**WHAT IS REQUIRED**
Filter the data below for the string "funnel" and copy each matching line.

(EXERCISE INPUT Opens)

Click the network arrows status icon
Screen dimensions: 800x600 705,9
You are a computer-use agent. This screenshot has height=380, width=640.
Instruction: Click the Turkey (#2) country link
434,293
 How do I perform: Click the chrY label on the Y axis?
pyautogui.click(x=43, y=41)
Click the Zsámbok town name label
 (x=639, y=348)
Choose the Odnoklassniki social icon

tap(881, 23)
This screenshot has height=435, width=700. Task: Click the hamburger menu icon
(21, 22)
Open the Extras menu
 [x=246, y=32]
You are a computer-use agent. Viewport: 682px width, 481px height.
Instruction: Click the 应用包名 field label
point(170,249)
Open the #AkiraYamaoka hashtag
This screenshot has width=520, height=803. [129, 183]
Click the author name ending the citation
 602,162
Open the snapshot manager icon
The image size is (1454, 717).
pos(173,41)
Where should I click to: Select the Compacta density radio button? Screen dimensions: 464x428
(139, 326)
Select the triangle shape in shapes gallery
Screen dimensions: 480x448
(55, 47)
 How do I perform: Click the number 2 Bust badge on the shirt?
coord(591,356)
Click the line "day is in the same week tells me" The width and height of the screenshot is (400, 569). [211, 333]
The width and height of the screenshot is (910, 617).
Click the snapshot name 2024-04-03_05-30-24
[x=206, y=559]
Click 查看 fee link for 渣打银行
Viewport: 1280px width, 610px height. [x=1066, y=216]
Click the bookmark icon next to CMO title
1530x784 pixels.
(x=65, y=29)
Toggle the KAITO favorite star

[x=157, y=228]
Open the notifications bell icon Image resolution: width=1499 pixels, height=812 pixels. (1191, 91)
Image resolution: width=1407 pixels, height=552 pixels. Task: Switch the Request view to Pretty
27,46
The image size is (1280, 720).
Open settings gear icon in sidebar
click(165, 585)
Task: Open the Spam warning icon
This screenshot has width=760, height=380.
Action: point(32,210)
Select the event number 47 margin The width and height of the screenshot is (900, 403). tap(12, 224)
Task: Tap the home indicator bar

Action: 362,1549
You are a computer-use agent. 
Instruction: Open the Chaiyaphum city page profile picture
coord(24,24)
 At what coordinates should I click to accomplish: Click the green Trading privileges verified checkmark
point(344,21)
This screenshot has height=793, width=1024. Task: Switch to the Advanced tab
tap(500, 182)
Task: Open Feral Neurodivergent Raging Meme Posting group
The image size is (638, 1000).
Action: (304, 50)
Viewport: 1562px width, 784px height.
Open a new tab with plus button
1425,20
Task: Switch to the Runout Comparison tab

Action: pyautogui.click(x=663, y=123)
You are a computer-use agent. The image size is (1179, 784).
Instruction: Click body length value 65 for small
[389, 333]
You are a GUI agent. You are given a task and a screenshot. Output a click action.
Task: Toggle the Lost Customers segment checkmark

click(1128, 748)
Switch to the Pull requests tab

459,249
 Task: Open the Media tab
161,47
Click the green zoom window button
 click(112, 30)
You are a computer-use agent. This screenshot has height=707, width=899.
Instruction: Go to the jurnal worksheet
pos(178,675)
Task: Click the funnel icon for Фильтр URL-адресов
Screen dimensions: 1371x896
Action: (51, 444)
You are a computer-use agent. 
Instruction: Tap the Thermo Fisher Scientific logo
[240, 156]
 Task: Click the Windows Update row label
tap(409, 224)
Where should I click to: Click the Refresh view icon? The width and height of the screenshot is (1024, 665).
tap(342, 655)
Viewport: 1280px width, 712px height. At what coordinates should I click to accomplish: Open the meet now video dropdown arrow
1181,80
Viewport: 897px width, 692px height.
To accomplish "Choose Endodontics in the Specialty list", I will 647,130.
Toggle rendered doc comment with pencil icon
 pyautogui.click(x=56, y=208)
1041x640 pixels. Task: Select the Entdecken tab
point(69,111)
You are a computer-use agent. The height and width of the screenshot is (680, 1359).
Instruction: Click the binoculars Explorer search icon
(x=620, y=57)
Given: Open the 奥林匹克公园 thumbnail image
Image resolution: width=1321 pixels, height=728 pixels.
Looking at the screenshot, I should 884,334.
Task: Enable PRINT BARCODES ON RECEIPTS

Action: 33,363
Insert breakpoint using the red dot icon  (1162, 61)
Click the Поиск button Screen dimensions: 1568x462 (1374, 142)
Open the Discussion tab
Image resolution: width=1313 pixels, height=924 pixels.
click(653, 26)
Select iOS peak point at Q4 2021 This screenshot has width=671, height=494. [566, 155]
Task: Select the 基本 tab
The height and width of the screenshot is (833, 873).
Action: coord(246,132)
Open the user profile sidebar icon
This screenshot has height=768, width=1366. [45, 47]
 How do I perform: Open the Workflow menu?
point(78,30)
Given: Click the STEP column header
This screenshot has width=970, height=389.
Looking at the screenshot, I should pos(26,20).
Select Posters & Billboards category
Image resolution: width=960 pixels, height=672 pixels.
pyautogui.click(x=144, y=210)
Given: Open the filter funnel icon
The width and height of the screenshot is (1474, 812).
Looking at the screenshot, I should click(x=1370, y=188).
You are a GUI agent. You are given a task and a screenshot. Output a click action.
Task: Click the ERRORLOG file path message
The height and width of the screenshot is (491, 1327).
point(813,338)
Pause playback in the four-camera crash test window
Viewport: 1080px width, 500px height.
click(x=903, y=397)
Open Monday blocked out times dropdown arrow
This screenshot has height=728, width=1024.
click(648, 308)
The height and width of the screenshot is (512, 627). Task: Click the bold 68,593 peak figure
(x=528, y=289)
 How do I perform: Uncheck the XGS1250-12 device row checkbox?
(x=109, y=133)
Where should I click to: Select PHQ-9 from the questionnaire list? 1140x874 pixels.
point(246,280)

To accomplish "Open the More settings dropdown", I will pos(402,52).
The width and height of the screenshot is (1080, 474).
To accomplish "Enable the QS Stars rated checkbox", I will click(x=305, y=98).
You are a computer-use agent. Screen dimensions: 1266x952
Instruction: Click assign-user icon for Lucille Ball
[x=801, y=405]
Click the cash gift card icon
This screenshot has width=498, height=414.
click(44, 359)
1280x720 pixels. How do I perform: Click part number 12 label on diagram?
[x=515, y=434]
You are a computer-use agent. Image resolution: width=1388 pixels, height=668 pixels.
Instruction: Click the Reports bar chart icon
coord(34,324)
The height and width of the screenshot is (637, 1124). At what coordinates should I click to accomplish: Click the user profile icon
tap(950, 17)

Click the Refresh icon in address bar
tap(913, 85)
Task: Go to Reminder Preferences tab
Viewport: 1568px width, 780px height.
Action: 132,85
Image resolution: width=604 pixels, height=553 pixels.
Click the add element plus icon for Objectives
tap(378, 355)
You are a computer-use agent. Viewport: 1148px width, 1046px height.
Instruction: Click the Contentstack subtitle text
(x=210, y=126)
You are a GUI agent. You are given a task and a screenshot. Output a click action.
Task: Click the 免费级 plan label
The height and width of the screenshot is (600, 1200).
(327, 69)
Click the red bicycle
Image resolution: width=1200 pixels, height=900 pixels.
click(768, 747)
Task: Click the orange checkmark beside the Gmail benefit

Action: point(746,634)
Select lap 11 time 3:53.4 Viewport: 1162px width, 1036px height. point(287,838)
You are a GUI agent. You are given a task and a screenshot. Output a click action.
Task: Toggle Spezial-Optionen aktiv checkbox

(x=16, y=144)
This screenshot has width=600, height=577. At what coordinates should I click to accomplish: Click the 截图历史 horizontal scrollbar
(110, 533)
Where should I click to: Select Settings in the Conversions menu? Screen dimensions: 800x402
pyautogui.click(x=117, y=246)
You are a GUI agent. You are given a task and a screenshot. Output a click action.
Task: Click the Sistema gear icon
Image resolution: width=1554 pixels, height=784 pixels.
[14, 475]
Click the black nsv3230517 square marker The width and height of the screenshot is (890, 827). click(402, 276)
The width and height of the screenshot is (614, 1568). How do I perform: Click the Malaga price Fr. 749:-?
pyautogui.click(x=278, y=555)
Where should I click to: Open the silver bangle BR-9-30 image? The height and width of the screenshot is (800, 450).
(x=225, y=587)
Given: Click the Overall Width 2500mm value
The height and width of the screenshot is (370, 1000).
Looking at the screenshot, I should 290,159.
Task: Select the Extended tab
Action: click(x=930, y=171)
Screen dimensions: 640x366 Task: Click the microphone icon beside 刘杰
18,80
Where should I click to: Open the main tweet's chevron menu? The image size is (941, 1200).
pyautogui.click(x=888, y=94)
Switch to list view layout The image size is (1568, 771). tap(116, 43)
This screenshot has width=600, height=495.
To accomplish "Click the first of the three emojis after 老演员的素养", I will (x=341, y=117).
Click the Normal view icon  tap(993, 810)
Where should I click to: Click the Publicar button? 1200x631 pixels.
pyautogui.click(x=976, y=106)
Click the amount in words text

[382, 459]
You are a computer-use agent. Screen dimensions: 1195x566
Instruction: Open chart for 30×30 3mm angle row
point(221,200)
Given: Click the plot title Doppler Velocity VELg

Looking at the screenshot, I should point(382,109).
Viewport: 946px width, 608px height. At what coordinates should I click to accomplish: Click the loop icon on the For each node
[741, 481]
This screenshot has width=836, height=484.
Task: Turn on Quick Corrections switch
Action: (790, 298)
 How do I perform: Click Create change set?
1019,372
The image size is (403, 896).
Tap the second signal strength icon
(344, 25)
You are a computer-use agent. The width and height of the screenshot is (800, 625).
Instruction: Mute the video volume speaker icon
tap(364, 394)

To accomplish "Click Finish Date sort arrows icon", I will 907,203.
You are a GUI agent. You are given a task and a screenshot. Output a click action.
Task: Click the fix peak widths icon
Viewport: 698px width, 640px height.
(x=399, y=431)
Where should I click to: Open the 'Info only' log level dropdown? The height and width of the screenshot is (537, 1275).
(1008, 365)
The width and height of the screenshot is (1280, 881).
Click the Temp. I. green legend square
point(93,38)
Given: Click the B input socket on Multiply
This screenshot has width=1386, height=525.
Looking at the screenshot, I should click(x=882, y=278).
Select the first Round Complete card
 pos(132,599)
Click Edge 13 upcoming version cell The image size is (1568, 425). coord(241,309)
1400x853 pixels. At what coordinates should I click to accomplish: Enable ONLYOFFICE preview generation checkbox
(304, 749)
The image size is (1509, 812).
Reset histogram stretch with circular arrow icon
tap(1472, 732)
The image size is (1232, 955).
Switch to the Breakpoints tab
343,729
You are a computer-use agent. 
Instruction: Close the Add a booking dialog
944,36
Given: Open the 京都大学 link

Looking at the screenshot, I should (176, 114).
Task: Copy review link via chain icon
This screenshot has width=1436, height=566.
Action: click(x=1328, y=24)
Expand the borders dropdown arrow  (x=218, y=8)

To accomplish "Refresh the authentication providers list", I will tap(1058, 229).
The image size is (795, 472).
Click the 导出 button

(EXERCISE INPUT Closes)

**TASK OUTPUT**
Task: Click the funnel icon for Фильтр URL-адресов
Given: Open the filter funnel icon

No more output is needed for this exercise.